Exercise tasks:
1 > Can you write out the Cell mailing-list post again, starting at "Vincent Diepeveen diep" and ending at "Re: [Beowulf] Has anyone actually seen/used a cell system?", and change "Original Message" to "Forwarded Message"?
2 > How would you sum up the Cell mailing-list post in two sentences?

[Beowulf] Has anyone actually seen/used a cell system?

Vincent Diepeveen diep at xs4all.nl
Wed Sep 20 15:15:10 PDT 2006


----- Original Message ----- 
From: "Mark Hahn" <hahn at physics.mcmaster.ca>
To: <J.A.Delcorso at larc.nasa.gov>
Cc: <beowulf at beowulf.org>
Sent: Wednesday, September 20, 2006 6:51 PM
Subject: Re: [Beowulf] Has anyone actually seen/used a cell system?


>> Can anyone point me to a url, or tell me what their
>> experience is with this technology?  Is it as fast as
>> it's purported to be?
>
> I haven't come anywhere near a Cell, but then again, I'm not sure I'd want 
> to.  14.6 Gflops (64b, and assuming the full 8 SPE's) isn't bad, but then 
> again, a 3 GHz Core2 dual-core is 24 Gflops, and almost certainly a lot 
> more accessible, shipping now, runs linux, supported by compilers and 
> goto-blas, etc.

Stored records:
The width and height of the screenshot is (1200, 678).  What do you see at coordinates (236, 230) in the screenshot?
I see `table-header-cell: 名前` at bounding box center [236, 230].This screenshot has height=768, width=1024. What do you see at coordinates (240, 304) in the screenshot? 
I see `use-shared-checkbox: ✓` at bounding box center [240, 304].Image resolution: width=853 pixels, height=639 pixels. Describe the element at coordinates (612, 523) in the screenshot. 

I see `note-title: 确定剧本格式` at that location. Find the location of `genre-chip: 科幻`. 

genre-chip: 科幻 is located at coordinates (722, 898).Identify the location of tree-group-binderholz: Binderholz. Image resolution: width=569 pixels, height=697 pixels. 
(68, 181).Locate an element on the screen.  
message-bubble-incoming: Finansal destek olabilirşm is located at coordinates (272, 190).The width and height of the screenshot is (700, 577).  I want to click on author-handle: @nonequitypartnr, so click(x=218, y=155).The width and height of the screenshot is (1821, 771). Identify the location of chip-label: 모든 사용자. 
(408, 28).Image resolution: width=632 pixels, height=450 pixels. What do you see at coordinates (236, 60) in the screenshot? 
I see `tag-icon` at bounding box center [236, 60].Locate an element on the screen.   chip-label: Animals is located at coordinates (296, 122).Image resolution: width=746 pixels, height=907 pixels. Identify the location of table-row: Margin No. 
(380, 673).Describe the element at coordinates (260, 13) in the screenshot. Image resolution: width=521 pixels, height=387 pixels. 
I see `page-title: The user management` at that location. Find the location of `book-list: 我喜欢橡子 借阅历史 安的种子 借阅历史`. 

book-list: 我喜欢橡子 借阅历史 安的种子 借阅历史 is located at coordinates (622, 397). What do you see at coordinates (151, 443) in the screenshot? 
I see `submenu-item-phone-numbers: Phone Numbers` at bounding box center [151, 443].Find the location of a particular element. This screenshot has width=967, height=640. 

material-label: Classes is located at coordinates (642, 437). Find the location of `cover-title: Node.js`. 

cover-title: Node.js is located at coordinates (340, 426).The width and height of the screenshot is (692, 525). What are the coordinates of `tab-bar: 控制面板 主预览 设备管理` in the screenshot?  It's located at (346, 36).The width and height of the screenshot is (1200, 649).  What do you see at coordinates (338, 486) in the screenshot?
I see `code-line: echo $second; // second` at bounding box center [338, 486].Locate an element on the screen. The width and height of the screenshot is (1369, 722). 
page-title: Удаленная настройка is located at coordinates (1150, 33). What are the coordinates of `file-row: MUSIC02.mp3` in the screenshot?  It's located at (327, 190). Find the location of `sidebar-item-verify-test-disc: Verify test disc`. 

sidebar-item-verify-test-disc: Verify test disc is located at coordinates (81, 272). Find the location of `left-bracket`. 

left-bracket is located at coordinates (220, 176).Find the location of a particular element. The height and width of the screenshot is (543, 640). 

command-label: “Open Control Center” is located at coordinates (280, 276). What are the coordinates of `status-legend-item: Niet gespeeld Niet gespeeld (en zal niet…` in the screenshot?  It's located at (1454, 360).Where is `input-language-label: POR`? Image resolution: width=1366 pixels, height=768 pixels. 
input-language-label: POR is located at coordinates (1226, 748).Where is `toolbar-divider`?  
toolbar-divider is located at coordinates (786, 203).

Task answers:
1 >
Vincent Diepeveen diep at xs4all.nl
Wed Sep 20 15:15:10 PDT 2006


----- Forwarded Message ----- 
From: "Mark Hahn" <hahn at physics.mcmaster.ca>
To: <J.A.Delcorso at larc.nasa.gov>
Cc: <beowulf at beowulf.org>
Sent: Wednesday, September 20, 2006 6:51 PM
Subject: Re: [Beowulf] Has anyone actually seen/used a cell system?

2 > The post quotes Mark Hahn replying to an earlier message that asked for a URL or firsthand experience with the Cell and whether it is as fast as claimed. Hahn says he has not come near a Cell and calls its 14.6 Gflops (64-bit, assuming all 8 SPEs) not bad, but notes that a 3 GHz Core2 dual-core reaches 24 Gflops and is almost certainly more accessible, since it ships now, runs Linux and is supported by compilers and goto-blas.